Re: SolrCloud upgrade concern

2020-05-27 Thread Erick Erickson
The biggest issue with CDCR is it’s rather fragile and requires monitoring, 
it’s not a “fire and forget” type of functionality. For instance, the use of the
tlogs as a queueing mechanism means that if, for any reason, the communications
between DCs is broken, the tlogs will grow forever until the connection is
re-established. Plus the other issues Jason pointed out.

So yes, some companies do use CDCR to communicate between separate
DCs. But they also put in some “roll your own” type of monitoring to insure
things don’t go haywire.

Alternatives:
1> use something that’s built from the ground up to provide reliable 
 messaging between DCs. Kafka or similar has been mentioned. Write
 your updates to the Kafka queue and consume them in both DCs.
 These kinds of solutions have a lot more robustness.

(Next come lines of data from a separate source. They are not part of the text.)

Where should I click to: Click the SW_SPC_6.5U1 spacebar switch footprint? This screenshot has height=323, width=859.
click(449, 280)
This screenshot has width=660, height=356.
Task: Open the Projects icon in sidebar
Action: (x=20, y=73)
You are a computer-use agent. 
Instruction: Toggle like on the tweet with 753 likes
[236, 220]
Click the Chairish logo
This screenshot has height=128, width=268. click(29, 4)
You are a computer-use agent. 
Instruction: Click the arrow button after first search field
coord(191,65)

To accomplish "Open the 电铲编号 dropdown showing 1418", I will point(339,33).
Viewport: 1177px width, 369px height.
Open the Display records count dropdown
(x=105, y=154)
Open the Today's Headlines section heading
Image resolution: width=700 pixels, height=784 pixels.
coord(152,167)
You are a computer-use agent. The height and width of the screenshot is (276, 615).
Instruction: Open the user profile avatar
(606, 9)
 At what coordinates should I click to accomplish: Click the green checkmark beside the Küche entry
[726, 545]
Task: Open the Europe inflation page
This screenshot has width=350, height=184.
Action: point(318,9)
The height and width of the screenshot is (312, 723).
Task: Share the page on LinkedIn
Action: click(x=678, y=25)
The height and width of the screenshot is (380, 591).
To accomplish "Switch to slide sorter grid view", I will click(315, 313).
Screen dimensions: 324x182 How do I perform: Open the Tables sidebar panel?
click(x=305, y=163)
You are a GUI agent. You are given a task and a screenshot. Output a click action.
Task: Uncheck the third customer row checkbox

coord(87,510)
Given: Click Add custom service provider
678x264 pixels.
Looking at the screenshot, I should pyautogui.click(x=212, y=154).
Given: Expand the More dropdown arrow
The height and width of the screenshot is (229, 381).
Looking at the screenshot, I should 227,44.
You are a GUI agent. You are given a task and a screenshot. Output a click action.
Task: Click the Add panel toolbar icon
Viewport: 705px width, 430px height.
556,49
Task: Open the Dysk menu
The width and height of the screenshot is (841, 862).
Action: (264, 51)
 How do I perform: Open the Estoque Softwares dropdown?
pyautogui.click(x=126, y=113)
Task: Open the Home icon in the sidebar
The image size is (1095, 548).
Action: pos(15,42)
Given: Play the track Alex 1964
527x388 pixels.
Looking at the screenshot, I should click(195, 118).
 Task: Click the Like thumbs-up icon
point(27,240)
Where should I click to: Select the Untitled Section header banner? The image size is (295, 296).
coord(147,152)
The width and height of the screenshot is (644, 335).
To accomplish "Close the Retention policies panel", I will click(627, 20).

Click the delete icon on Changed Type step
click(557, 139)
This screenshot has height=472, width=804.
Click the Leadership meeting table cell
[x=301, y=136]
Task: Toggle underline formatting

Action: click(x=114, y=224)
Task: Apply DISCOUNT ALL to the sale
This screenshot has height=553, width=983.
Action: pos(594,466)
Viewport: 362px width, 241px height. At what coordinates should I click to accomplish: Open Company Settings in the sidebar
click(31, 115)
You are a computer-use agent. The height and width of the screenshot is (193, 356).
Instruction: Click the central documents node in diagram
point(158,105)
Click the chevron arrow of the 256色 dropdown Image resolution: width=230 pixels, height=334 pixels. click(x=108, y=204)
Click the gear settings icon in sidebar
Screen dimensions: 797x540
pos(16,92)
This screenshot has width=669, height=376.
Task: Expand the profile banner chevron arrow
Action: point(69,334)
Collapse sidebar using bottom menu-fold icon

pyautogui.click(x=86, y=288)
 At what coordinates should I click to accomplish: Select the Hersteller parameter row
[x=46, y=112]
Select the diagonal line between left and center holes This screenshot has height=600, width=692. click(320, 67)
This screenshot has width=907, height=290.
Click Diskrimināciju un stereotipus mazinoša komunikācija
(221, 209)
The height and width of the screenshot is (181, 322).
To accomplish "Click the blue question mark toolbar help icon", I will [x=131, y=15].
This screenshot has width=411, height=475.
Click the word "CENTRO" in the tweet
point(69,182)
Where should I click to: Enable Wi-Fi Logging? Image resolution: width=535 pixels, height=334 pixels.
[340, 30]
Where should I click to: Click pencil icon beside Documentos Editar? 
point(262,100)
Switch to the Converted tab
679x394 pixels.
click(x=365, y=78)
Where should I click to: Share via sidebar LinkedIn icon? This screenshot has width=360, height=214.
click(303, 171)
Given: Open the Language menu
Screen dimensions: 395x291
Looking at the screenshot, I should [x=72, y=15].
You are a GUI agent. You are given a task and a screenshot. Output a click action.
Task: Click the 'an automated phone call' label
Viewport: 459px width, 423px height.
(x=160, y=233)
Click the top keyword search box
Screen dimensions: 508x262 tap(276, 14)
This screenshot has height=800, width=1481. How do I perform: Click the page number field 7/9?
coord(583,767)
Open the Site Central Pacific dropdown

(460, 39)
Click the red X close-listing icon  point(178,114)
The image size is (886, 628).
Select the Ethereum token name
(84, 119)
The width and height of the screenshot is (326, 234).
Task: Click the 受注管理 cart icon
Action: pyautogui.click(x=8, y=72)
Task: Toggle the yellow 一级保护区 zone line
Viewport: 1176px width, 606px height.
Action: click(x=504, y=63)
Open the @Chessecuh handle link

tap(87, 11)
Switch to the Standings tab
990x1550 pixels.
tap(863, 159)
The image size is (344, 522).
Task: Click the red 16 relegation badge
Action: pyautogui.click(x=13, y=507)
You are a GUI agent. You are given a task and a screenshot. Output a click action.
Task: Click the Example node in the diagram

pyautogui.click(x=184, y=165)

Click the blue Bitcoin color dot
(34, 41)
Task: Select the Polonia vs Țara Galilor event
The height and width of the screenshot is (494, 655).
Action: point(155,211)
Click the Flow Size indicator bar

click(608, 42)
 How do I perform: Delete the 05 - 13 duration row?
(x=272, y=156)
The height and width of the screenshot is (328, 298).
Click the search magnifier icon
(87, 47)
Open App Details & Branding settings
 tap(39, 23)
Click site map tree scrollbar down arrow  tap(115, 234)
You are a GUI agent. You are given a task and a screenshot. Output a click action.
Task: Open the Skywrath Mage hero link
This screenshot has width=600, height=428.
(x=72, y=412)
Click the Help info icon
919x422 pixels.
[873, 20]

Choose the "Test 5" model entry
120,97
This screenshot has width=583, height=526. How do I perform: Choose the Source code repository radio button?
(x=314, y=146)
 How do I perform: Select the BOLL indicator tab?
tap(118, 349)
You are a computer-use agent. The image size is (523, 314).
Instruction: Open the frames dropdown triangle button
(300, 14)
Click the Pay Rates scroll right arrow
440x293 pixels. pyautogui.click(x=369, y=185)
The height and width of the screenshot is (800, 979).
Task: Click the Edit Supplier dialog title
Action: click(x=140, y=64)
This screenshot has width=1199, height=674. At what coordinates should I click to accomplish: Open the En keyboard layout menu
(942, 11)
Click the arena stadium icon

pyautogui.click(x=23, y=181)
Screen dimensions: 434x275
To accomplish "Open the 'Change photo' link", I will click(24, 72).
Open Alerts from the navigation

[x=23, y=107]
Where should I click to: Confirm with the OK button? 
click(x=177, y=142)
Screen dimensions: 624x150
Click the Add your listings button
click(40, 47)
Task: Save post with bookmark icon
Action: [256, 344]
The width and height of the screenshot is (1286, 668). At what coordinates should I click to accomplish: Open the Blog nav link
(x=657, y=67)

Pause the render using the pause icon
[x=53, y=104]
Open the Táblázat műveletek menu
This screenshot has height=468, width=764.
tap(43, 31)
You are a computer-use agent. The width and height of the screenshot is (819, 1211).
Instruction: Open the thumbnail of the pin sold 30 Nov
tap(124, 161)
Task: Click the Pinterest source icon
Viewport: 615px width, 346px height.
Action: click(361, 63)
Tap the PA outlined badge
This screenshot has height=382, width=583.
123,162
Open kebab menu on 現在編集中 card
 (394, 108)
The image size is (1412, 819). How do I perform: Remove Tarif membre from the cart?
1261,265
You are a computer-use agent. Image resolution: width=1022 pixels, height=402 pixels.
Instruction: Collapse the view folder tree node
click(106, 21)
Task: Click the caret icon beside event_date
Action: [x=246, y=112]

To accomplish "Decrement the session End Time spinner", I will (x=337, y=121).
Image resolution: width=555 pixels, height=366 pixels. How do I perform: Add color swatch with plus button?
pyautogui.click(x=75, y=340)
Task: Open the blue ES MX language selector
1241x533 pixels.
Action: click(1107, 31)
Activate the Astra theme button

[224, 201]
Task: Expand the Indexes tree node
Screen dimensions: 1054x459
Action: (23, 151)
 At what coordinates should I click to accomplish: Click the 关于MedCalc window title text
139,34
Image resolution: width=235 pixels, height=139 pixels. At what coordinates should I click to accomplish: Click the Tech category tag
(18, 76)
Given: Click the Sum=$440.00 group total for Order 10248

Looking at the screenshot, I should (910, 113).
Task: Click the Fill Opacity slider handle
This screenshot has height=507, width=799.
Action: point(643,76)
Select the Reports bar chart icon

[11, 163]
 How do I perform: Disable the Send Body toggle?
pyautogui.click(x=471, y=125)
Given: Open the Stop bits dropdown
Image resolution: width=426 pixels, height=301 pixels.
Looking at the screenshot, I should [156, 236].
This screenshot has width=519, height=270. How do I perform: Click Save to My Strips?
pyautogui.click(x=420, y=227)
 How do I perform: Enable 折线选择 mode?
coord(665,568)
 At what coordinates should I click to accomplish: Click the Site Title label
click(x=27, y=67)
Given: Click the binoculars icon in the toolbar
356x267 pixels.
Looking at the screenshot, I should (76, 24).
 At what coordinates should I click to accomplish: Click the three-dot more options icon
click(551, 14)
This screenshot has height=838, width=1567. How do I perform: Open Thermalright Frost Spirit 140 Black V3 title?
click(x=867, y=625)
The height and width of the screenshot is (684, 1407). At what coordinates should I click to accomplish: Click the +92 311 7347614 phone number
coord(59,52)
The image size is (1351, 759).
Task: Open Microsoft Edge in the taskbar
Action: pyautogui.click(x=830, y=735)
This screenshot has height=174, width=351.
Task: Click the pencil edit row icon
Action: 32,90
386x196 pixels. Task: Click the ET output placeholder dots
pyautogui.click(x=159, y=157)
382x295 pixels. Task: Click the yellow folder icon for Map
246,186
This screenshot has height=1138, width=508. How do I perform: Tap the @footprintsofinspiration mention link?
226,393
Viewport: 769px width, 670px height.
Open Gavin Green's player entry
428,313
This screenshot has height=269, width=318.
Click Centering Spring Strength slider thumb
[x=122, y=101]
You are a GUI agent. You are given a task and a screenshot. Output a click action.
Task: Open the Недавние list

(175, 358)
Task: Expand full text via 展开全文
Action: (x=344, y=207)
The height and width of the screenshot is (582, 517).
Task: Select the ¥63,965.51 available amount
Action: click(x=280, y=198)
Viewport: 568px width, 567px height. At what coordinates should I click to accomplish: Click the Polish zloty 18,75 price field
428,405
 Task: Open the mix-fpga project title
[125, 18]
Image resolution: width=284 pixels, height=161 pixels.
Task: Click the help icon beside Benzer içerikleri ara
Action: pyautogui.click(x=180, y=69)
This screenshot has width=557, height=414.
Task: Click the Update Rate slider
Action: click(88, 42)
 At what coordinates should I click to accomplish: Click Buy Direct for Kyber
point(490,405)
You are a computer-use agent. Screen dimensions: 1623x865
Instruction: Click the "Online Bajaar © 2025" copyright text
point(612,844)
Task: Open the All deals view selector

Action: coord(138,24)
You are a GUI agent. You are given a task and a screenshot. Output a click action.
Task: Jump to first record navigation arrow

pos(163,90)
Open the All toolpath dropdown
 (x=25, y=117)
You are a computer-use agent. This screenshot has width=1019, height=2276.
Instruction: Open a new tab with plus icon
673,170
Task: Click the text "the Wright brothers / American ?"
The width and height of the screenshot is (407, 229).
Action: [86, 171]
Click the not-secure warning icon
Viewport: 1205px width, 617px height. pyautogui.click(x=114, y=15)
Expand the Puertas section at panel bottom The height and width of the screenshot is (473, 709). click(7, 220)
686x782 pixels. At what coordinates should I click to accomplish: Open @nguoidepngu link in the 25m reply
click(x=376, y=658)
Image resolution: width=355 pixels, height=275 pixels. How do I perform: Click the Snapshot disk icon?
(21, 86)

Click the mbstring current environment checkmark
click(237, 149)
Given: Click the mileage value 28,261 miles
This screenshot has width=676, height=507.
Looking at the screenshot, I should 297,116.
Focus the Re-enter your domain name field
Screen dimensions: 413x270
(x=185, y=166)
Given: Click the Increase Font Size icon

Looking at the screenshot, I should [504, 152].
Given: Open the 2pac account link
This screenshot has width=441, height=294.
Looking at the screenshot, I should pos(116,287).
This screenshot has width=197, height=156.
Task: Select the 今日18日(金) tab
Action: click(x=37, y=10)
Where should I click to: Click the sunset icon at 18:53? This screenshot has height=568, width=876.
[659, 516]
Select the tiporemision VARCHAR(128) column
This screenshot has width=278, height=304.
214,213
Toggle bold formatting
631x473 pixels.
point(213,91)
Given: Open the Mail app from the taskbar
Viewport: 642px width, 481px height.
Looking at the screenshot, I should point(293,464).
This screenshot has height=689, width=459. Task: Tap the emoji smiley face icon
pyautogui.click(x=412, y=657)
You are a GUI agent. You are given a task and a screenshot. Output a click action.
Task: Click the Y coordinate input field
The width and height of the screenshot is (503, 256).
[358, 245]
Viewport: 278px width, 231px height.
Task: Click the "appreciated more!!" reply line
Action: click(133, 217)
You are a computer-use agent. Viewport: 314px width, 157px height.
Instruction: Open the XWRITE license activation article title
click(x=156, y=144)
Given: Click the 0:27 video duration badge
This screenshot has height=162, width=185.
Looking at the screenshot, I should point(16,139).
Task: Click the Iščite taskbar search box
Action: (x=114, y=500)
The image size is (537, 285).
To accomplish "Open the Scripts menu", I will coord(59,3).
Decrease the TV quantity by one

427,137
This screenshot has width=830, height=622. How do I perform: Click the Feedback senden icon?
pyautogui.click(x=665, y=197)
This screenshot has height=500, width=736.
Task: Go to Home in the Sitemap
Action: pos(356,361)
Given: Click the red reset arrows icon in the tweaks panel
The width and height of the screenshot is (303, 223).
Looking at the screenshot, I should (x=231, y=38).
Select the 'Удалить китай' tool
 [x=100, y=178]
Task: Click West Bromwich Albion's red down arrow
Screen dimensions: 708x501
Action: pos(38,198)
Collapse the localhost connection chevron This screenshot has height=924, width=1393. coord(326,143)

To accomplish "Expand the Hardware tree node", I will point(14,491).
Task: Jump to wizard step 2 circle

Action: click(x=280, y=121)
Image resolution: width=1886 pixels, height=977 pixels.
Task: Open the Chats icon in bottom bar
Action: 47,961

2> reproduce your system-of-record rather than Solr in the DCs and 
   treat the DCs as separate installations. If you adopt this approach,
  some of the streaming capabilities can be used to monitor that they stay
  in sync. For instance have a background or periodic task that’ll take a while
  for a complete run wrap two "search" streams in a "unique” decorator, 
  anything except an empty result identifies docs not on both DCs.

3> Oh Dear. This one is “interesting”. Wrap a “topic" stream on DC1 in 
an update decorator for DC2 and wrap both of those in a daemon decorator.
   That’s gobbledygook, and you’ll have to dig through the docs a bit for
   that to make sense. Essentially the topic stream is one of the very few 
   streams that does not (IIRC) require all values in the fl list be docValues.
   It fires the first time and establishes a checkpoint, finding all docs up to 
that point.
   Thereafter, it’ll get docs that have changed since the last time it ran. It 
uses a tiny 
   collection for record keeping. Each time the topic stream finds new docs, it 
passes
  them to the update stream which sends them to another DC. Wrapping the whole
  thing in a daemon decorator means it periodically runs in the background. The 
one
  shortcoming is that this approach doesn’t propagate deletes. That’s enough of 
that
  until you tell us whether it sounds worth pursuing ;)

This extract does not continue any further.